* Your task *
Return the lines beginning at the one that contains "The width and height of the screenshot is (1267, 792)." and running to the end of the records, exactly and with nothing else. Omit pictures.

*** Opening Given records ***

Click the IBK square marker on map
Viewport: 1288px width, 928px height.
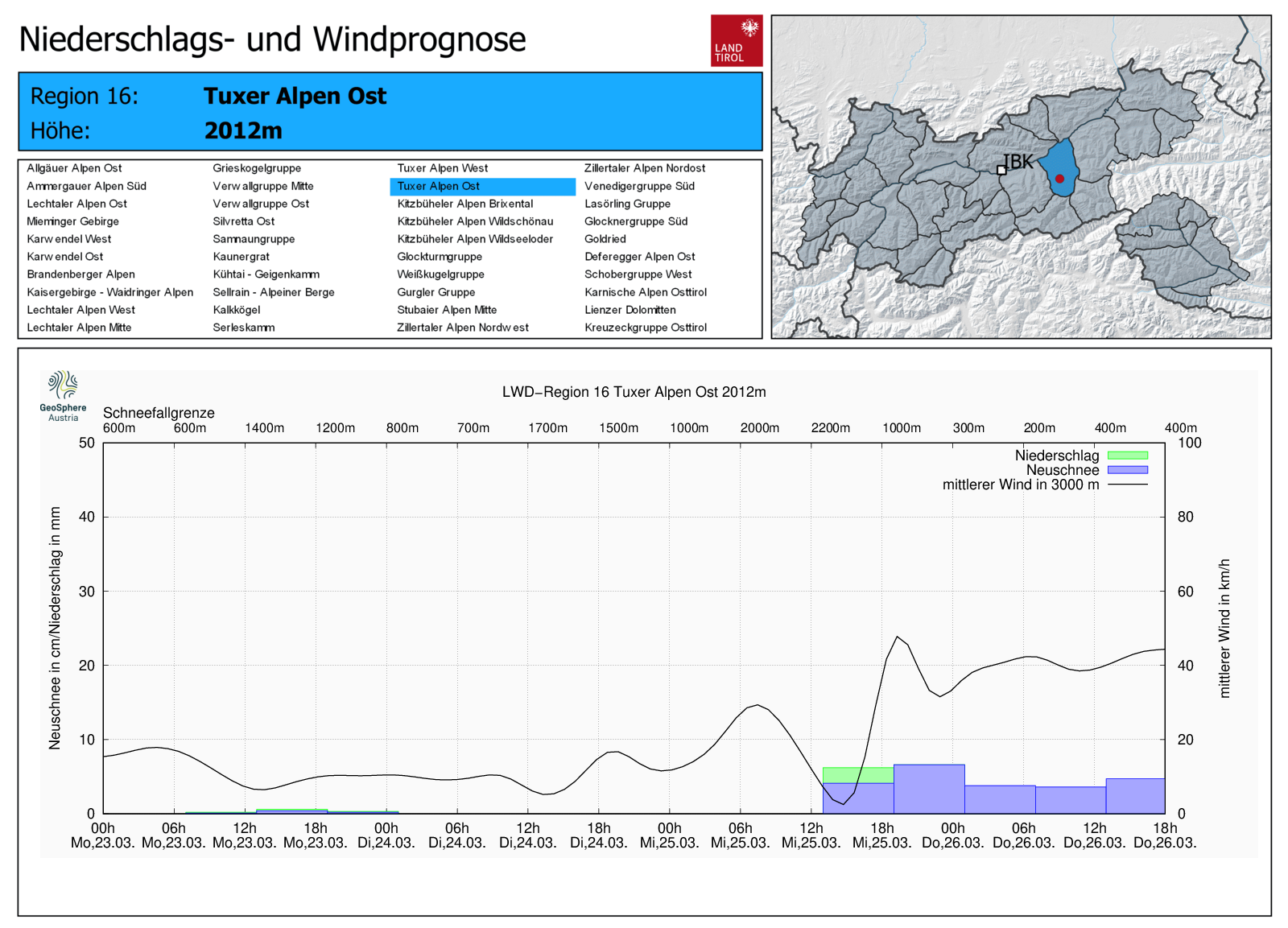coord(1001,170)
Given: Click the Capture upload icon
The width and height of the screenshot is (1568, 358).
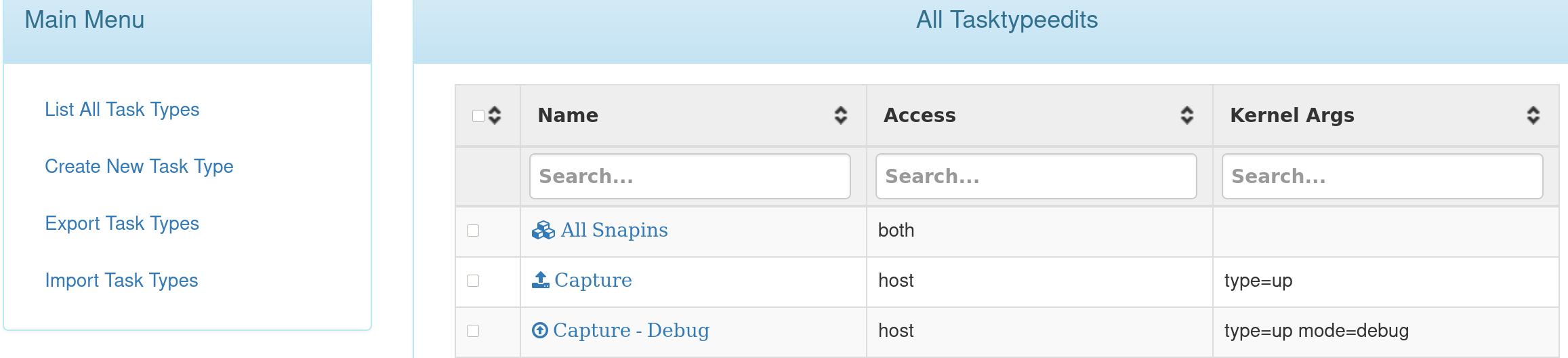Looking at the screenshot, I should click(540, 280).
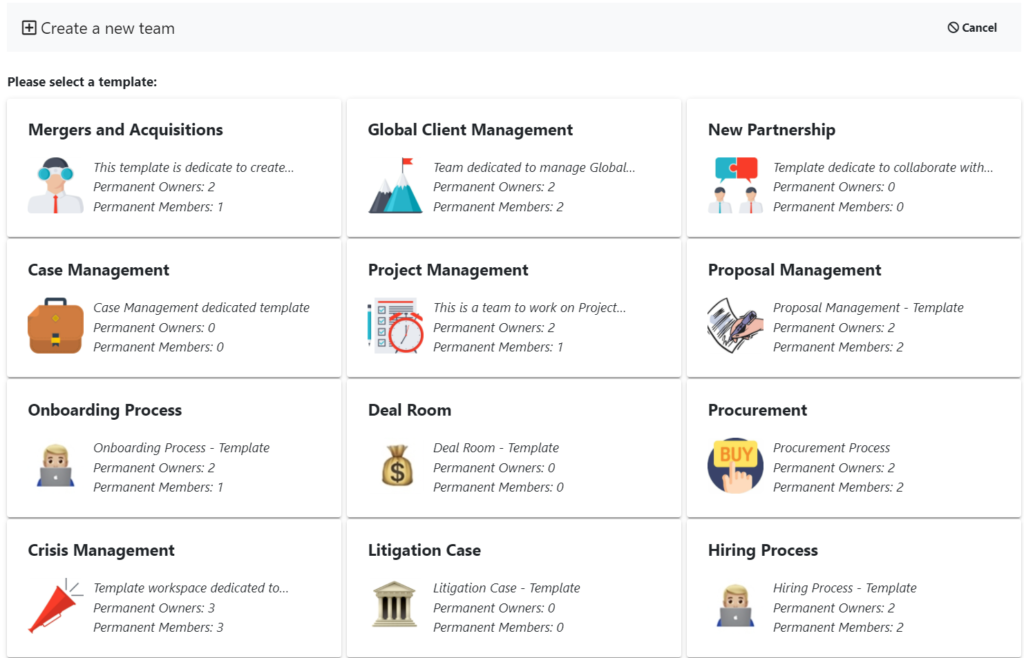The width and height of the screenshot is (1024, 658).
Task: Click the Deal Room money bag icon
Action: point(397,465)
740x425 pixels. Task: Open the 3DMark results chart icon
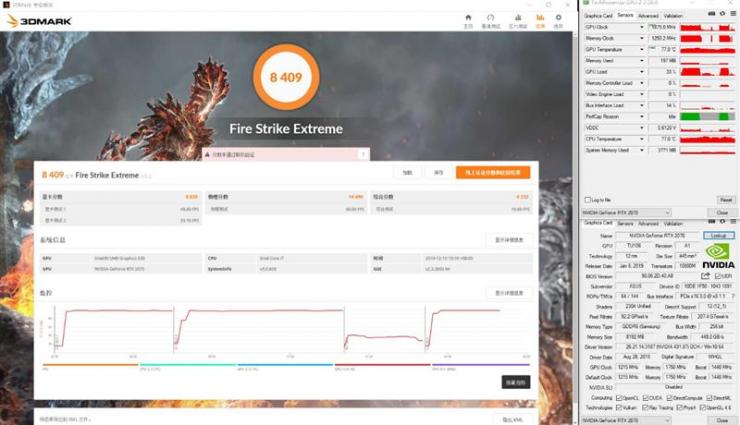tap(541, 19)

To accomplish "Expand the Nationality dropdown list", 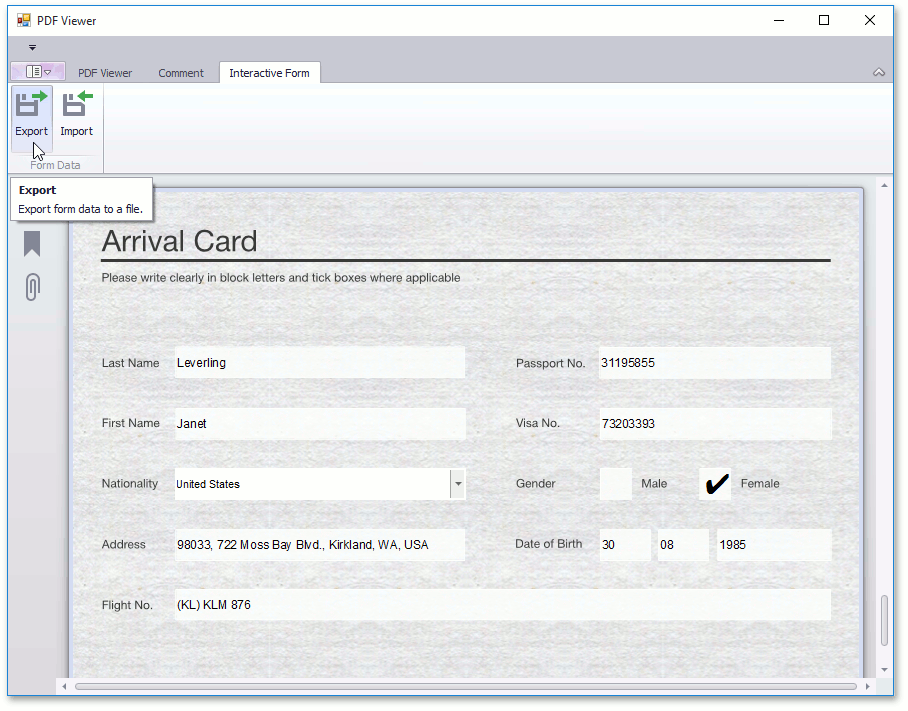I will [x=458, y=484].
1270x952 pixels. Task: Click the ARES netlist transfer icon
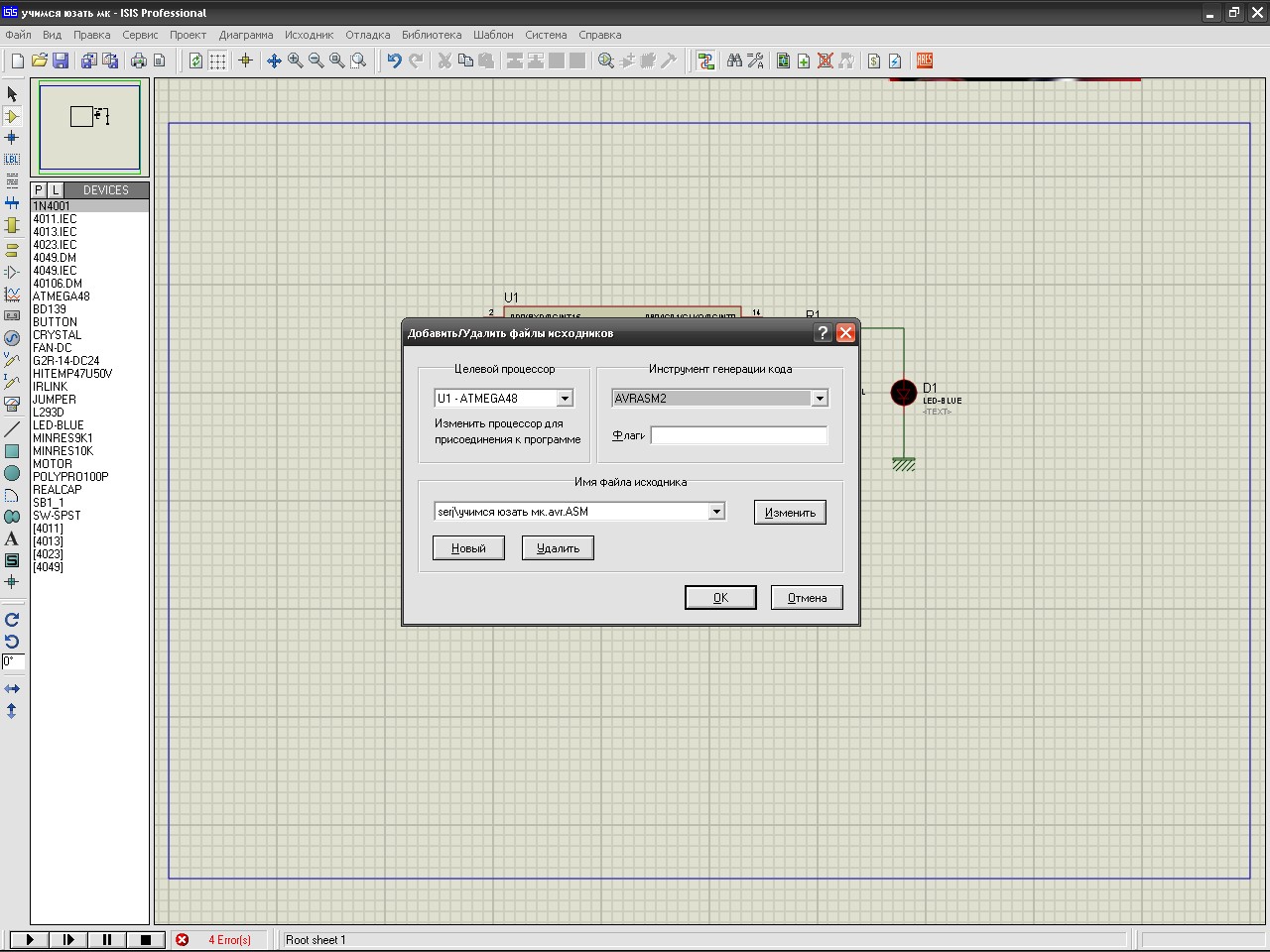(x=925, y=60)
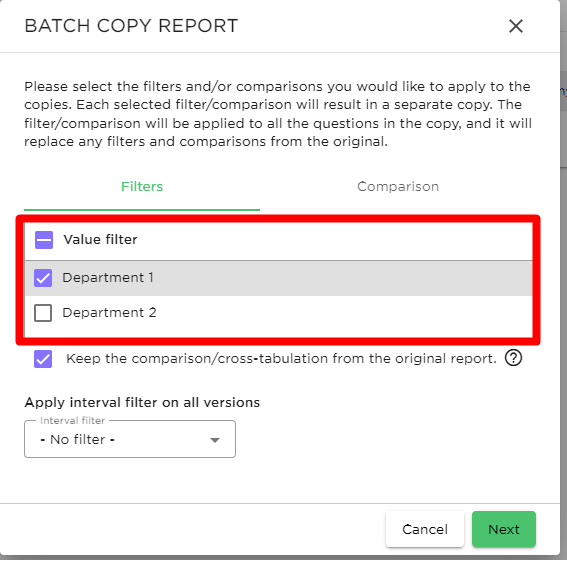Select the Department 2 row label
Screen dimensions: 567x561
[109, 313]
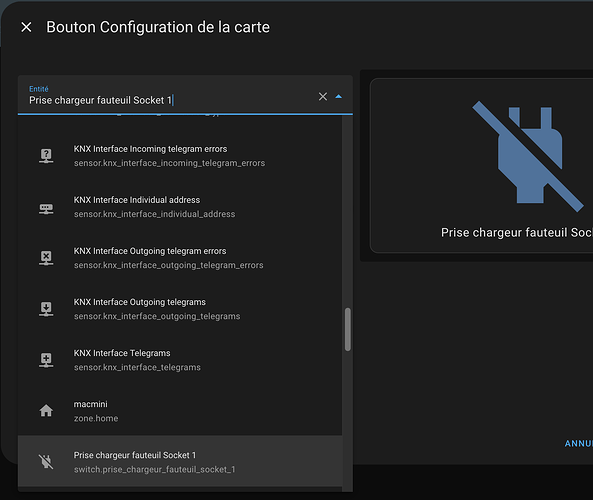This screenshot has height=500, width=593.
Task: Choose KNX Interface Outgoing telegram errors
Action: pyautogui.click(x=180, y=258)
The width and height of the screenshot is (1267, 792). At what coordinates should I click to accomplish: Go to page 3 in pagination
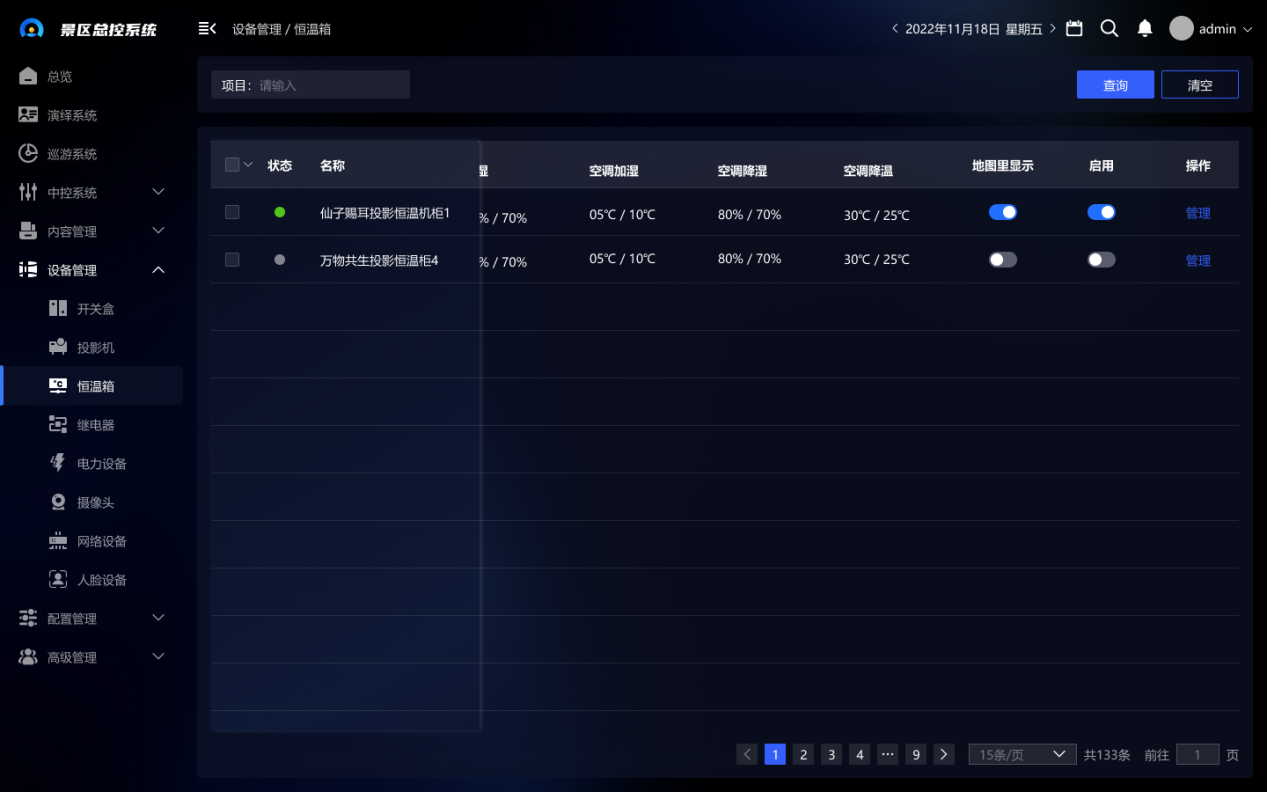click(x=831, y=755)
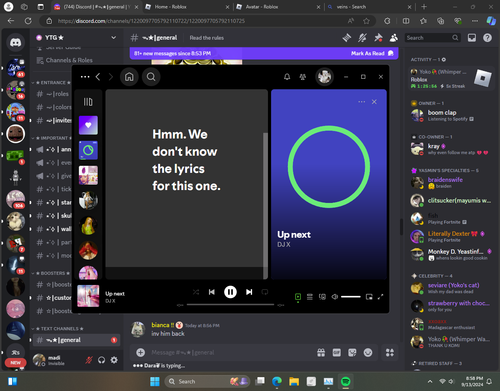Open Liked Songs heart playlist
This screenshot has height=391, width=500.
point(88,125)
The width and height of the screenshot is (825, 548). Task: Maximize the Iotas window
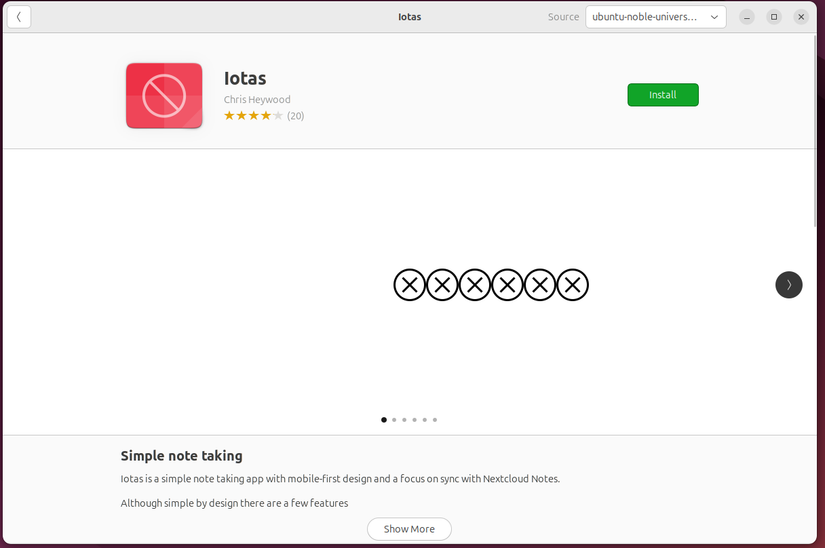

*** Closing Given records ***

* Task solution *
The width and height of the screenshot is (1267, 792). At what coordinates should I click to accomplish: Go to page 3 in pagination
click(x=831, y=755)
Open Liked Songs heart playlist
This screenshot has height=391, width=500.
point(88,125)
The width and height of the screenshot is (825, 548). Task: Maximize the Iotas window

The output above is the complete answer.